Yes, if it is a good log. Hickory is not selling for much right now around here though.


----------



## TexasTimbers (Oct 17, 2006)

If the mill operator likes beautiful wood with many uses and unmatched characteristics in most categories he will be interested in it. 

Shagbark is a true hickory and has all the wonderful attributes of all the hickories. Like the ability to dull blades faster than you can say "Damn! This stuff is hard!"


----------



## TexasTimbers (Oct 17, 2006)

Daren you are too fast on the draw these days.


----------



## dirtclod (May 7, 2008)

Shagbark is among the best domestic trees for firewood. It makes good lumber for flooring and funiture. But it is hard to keep it straight during drying and it requires sharp tools to work it. It's no good for outdoor use due to its low rot resistence.


----------



## Daren (Oct 14, 2006)

TexasTimbers said:


> Daren you are too fast on the draw these days.

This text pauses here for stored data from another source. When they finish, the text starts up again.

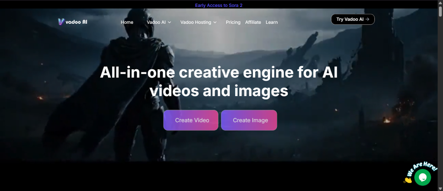Expand the Vadoo AI menu chevron
Viewport: 443px width, 191px height.
[x=170, y=22]
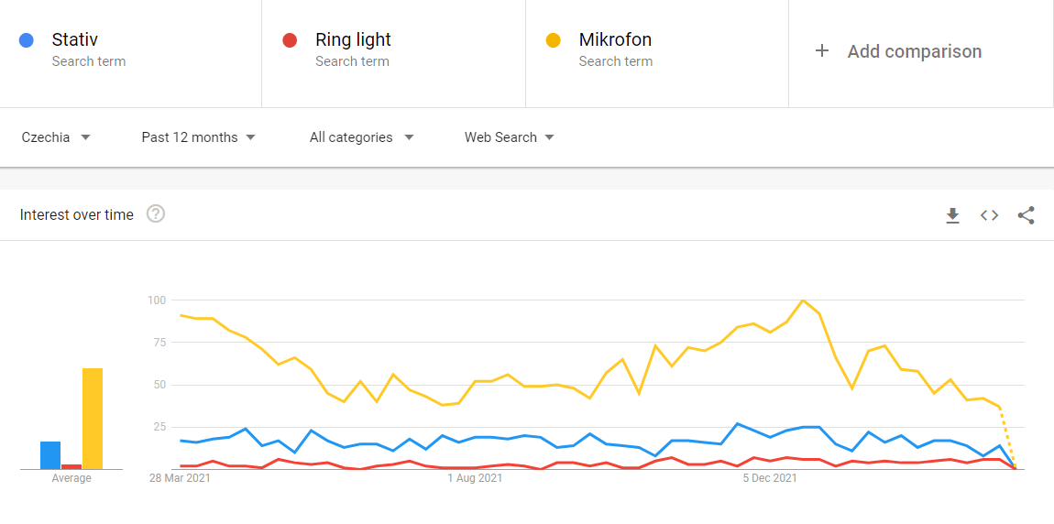Open help for Interest over time
The width and height of the screenshot is (1054, 524).
click(156, 214)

I been eatin' my Wheaties :laughing:. What you said about dulling tools (and making the planer squeal like a pig). I don't mill/use much hickory by choice, it is downright pretty wood, but heck they all are. I did have a guy here to day looking for some, first time in awhile. I told you I milled a nice pecan awhile back, that I am keeping for myself, gotta plan for it . Shagbark is very similar to pecan in many respects. (all pecans are hickory, but all hickory are not pecan for the non-sawyers)


----------



## TexasTimbers (Oct 17, 2006)

Daren said:


> . . . . all pecans are hickory, but all hickory are not pecan for the non-sawyers. . .


That's true. Another truism for a Friday Fun Fact . . . . hey that just came out but I likes it. Mebee we should have a regular Friday thread here called Friday Fun Facts For Fanatics.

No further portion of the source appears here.